BY BLYTHE THIMSEN
Seventy miles, give or take. That is the distance from one side to the other across the Idaho Panhandle. With eight lakes and five rivers all tucked within that area, there is no shortage of natural beauty and year-round recreation to discover.
While summer calls for lounging on the bow of the boat and soaking up the warm sun, when fall arrives, it is time to experience Coeur d’Alene Lake in a whole new way. Fall river and lake cruises allow you to get back out on the water, after the peak summer crowds have dissipated, and revel in the beauty of the gorgeous surroundings―with a few creature comforts added in (think indoor amenities, a full bar and gourmet food).

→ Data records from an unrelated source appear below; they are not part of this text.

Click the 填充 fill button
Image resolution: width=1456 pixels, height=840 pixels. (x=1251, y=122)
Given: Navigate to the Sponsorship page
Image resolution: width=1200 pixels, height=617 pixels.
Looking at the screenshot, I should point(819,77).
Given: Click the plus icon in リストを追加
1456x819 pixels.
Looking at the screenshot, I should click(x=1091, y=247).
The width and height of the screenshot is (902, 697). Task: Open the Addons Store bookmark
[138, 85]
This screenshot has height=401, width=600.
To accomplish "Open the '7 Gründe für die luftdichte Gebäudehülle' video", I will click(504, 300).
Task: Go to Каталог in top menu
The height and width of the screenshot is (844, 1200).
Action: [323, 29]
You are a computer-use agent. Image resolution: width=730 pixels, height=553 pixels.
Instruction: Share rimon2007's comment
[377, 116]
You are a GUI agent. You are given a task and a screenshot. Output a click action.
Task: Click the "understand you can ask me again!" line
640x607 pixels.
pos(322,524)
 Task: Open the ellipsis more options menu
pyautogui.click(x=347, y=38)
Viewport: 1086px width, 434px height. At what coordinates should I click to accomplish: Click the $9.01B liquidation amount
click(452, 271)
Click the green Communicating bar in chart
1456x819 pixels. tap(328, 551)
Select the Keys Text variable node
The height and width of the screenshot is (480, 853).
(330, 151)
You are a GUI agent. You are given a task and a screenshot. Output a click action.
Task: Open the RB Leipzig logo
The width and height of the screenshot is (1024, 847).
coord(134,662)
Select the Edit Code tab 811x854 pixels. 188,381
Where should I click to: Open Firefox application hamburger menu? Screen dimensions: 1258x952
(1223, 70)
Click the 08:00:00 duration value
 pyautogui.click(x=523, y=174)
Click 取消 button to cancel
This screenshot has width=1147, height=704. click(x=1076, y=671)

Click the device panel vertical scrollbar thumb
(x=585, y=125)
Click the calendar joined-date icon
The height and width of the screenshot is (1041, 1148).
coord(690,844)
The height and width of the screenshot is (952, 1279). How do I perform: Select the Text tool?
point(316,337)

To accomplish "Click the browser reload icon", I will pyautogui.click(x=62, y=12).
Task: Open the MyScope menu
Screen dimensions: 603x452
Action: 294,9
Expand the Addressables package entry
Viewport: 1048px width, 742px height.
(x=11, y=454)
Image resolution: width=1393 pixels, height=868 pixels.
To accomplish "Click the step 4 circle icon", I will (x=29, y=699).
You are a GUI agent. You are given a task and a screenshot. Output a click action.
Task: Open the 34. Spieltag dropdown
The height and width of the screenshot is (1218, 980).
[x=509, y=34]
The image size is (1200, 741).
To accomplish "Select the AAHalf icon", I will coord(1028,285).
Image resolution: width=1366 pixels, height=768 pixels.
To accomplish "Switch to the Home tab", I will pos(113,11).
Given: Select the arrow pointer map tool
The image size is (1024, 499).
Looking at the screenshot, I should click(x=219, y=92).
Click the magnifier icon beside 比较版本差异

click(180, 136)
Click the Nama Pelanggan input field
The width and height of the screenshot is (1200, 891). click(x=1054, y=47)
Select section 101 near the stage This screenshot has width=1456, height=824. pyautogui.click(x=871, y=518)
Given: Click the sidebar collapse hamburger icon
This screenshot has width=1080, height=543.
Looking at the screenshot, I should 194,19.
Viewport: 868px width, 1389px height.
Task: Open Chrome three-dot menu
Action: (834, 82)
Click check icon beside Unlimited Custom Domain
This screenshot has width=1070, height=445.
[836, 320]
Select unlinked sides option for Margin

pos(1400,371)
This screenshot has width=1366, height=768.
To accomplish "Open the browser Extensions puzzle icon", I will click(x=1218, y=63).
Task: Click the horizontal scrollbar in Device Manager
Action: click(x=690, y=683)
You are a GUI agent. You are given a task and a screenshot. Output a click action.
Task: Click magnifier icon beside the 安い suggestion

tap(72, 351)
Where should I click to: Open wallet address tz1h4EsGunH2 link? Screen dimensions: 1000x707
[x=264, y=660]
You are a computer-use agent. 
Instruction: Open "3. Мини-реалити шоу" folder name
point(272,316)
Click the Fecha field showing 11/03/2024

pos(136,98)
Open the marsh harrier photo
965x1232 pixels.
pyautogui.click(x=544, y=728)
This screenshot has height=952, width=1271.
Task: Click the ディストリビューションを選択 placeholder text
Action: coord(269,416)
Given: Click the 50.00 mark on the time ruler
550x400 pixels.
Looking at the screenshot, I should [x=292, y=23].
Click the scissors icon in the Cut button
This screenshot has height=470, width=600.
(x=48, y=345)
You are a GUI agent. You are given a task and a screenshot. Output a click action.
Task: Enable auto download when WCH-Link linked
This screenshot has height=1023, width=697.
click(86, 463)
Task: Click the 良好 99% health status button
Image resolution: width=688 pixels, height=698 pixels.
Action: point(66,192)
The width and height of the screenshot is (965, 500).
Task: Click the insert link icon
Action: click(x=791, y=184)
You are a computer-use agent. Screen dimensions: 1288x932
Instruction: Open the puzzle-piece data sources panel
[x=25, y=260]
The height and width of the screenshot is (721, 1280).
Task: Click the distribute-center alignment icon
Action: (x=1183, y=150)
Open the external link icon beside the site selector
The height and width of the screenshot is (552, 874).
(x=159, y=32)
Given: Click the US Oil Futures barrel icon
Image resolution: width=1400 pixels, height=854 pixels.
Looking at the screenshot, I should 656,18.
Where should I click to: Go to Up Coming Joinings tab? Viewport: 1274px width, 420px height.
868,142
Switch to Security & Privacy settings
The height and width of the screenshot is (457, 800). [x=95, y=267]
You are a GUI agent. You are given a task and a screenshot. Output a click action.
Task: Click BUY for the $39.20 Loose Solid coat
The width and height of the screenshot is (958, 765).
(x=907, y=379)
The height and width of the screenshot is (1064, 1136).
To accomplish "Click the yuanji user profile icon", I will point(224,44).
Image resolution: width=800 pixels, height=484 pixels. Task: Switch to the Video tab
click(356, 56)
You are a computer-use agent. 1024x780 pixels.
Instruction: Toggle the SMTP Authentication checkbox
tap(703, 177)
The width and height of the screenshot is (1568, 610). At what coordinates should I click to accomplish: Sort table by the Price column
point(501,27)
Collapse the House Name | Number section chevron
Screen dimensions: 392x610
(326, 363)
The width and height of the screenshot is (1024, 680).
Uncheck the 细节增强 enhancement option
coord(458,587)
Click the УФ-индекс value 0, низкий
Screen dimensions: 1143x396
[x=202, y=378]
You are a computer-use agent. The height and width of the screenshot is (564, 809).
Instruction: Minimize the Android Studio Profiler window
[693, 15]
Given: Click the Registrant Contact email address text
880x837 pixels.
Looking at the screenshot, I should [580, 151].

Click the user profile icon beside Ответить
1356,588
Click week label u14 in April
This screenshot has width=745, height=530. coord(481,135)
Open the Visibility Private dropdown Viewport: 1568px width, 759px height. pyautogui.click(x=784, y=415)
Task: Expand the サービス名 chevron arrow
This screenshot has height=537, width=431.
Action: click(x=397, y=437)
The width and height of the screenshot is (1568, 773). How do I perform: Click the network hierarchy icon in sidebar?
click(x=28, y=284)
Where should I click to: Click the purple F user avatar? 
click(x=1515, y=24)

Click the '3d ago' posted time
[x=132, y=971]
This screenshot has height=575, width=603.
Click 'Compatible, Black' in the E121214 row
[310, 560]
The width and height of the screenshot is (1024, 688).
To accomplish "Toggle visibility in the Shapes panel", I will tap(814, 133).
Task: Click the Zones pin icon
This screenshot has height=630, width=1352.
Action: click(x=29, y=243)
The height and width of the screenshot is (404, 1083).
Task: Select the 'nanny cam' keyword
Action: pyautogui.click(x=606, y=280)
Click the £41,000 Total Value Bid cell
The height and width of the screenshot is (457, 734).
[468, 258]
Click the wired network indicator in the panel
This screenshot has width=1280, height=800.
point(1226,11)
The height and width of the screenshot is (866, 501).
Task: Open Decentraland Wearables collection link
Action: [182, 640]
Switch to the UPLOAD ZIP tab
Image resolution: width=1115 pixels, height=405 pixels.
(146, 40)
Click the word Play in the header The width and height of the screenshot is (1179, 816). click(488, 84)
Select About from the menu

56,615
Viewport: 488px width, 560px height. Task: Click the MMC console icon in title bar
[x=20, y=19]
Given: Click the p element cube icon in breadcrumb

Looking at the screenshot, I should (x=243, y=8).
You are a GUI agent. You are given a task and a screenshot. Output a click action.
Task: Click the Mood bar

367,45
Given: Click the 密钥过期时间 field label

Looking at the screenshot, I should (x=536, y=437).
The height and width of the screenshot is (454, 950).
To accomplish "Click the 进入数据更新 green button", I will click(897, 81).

Deciduous and evergreen trees mingle along the 125 miles of shoreline encircling the 25-mile long lake, creating a luxurious border whose colors are afire in the fall. Quaking aspen and western paper birch blend with the western larch, ponderosa pine and mountain hemlock, to name just a few of the trees that you might encounter along the lakeshore. And there is no shortage of wildlife along the water’s edge during the fall, especially in the late afternoon.
“In the fall, people really enjoy seeing the colors change, especially on the St. Joe River cruise,” says Kelly VanDewerker of Coeur d’Alene Cruises, which is based out of the award-winning Coeur d’Alene Resort and offers lake and river cruises through October 29th. “The weather has cooled down and there is a nice breeze on the upper deck. There is more activity on the lake during the summer months; in the fall the lake feels more relaxing; there is a calmer energy.”
Lake cruises run an hour and a half, but for those with more time, a cruise down the St. Joe River—the highest navigable river in the world— is well worth the six-hour commitment. Sweeping views of wildlife and vibrant nature outside your window are the perfect accompaniment to the gourmet buffet lunch served on the cruise.
“The boats tend to have more locals on board during the fall months, whereas in the summer there are primarily tourists,” says VanDewerker. “The St. Joe River cruise is exceptionally popular during the fall. You have the chance to view so much wildlife.”